Thursday 27 June 2013

The Fate Awaiting The Faithful

Although he could not be wrong about the economics (where, exactly, has this happened so far?), Ed West writes:

The suicide bombing near a church in Damascus’s Christian quarter is another warning to the world about the fate awaiting Syria’s faithful. 

The Greek Orthodox Virgin Mary Church is in Bab Sharqi, on the eastern edge of the old city, where I was four years ago for the feast of St Paul; I even remember a banner by Bab Sharqi gate welcoming “on behalf of the patriarch of Antioch, all visitors to Damascus for the year of St Paul”.

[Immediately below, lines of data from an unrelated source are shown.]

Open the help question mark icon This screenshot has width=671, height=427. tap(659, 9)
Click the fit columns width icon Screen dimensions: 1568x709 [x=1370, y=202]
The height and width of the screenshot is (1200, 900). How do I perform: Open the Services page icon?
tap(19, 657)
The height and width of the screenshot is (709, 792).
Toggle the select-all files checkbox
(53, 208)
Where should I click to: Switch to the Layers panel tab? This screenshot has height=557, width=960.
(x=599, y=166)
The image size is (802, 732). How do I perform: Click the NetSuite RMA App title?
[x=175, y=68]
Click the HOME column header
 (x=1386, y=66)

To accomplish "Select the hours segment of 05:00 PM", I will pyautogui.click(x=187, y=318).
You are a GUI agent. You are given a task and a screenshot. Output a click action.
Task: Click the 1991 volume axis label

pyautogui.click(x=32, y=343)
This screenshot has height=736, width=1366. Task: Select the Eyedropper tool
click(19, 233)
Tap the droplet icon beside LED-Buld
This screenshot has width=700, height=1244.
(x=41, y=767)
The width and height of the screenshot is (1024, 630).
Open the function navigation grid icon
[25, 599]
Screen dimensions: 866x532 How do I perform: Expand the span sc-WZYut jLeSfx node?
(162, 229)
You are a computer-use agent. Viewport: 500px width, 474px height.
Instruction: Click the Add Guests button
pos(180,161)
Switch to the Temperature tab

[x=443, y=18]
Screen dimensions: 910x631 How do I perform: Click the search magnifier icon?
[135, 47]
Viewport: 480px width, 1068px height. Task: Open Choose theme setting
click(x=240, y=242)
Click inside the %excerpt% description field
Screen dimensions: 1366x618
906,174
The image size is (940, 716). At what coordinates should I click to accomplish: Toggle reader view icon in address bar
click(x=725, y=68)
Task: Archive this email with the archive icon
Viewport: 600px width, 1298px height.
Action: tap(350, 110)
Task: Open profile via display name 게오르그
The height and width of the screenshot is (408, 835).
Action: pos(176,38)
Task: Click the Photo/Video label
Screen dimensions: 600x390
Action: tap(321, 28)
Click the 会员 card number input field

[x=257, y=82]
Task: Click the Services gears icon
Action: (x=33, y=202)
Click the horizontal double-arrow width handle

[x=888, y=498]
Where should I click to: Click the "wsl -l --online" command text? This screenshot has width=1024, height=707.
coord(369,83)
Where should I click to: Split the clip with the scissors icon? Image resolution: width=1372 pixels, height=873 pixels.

We attended a service at the nearby Maryamie Cathedral on Straight Street and at night visited bars and restaurants, which mostly had a vaguely French, old-world feel to them (except for the Piano Bar on Hananoa Street, which I recall having terrible euro-pop and its Arabic equivalent).

It was for a press trip organised by the Syrian tourist board, which I had obvious qualms about. Syria had one of the worst human rights records on earth, a deeply sinister regime engaged in all sorts of dubious activity abroad, and promoting its tourism was aiding it in some way.

On the other hand Syria at that time had just re-opened relations with the United States, and there was a hope that it could be detached from Iran, and I believed that more interaction and trade (including tourism) with the west might provide the best future for Syrians.

The more trade crossing borders, the less chance of boots. Also, I believed then, as I do now, that economic reform should come before democracy; without the rule of law, economic freedom and the middle class that follows, democracy turns into dictatorship or ethnic conflict.

And you’d have to be a total naïve idiot in the Webb tradition not to see that this was a country with all the worst politics. Its guiding philosophy was Ba’athism, a sort of mixture of European nationalism, socialism and fascism, blended in with various local prejudices, creating a Syncretism of all the most terrible political ideas in the world.

This was reflected in the Stalinist architecture, the banknotes that idolised non-existent industrial strength, and the idolatry of the ruling family, whose images were ubiquitous (often in a brutally masculine pose that denotes strength in this part of the world but to western eyes screams “massive personal insecurity”).

But I believed then, as I believe much more now, that people did not put up Bashar Assad’s image purely out of fear of him but of fear of what might follow. The country was teeming with Iraqi refugees, and there was a clear sense that in this religiously diverse country the same catastrophe could unfold.

If the moustachioed men one saw all around were rather distasteful, then they were preferable to the bearded men who would follow. For in Middle Eastern politics these days, always back the guys with moustaches against the guys with beards.

Listening to the choir of young Christian girls and boys at the cathedral, in the country in which Christian music has its very origins, I remember feeling profound sadness about what might happen one day.

All around the 5,000-year-old city, with its windy, ancient streets with images of the Virgin Mary, and tiny old houses and rooms dating back to the first millennium, one really feels the story of early Christianity, but can it last forever?